*DIRECTIONS:*
1. Answer these questions from the thread about big horses.
(a) What height was the warmblood that the first poster's former employer used for eventing?
(b) Around what height of horse are loose boxes usually designed to house?
(c) What height does hayinamanger question in the reply?
2. In the thread about big horses, take the part that opens with the words containing "Horses of that" and closes with "LillyBeth (29 May 2014)". Write it out again, switching "rare" to "uncommon".
3. Decide whether each statement agrees with the thread about big horses. Answer yes or no, and quote the words from the thread that settle it.
(a) The former employer's horse needed most of its tack made to measure because of its size.
(b) LillyBeth gives her height as 5ft10.
(c) hayinamanger says horses of that height are common.

*DOCUMENT TEXT:*
###
Think it through all the details. You may well be able to ride a huge horse fine but things like equipment could be difficult to find. I used to work for a girl who had a 17.3hh warmblood for eventing and because of his size had to have most of his tack made to measure which was very expensive. Transport can be a problem as most trainers/lorries are made or fitted out with a more average sized horse in mind. Loose boxes are usually designed to house horses around the 16.2hh mark so you may need to look for a yard that could accommodate a bigger chap. The girl I worked for had designed her own yard and had had a larger box built in the corner with her big guy in mind. Feeding is going to be more pricey also the cost of the farrier I remember being more for the larger horse I mentioned above. Don't want to burst your bubble and these horses might be great but think all of it through, all the details which you maybe wouldn't think of need to be considered.


----------



## hayinamanger (29 May 2014)

18.2?  Are you sure?  Have you seen the horse measured?

Horses of that height are rare, just bear in mind that an awful lot of people over exaggerate the height of their horses.


----------



## LillyBeth (29 May 2014)

For size reference, I am a fairly evenly proportioned leg and body wise 5ft6/5ft7.
###
*DATASET EXCERPT:*

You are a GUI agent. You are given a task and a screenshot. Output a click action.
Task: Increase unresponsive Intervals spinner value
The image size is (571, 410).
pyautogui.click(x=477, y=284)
###
*THE SOLUTIONS:*
1.
(a) 17.3hh
(b) 16.2hh
(c) 18.2

2.
Horses of that height are uncommon, just bear in mind that an awful lot of people over exaggerate the height of their horses.


----------



## LillyBeth (29 May 2014)

3.
(a) Yes: "because of his size had to have most of his tack made to measure which was very expensive"
(b) No: "5ft6/5ft7"
(c) No: "Horses of that height are rare"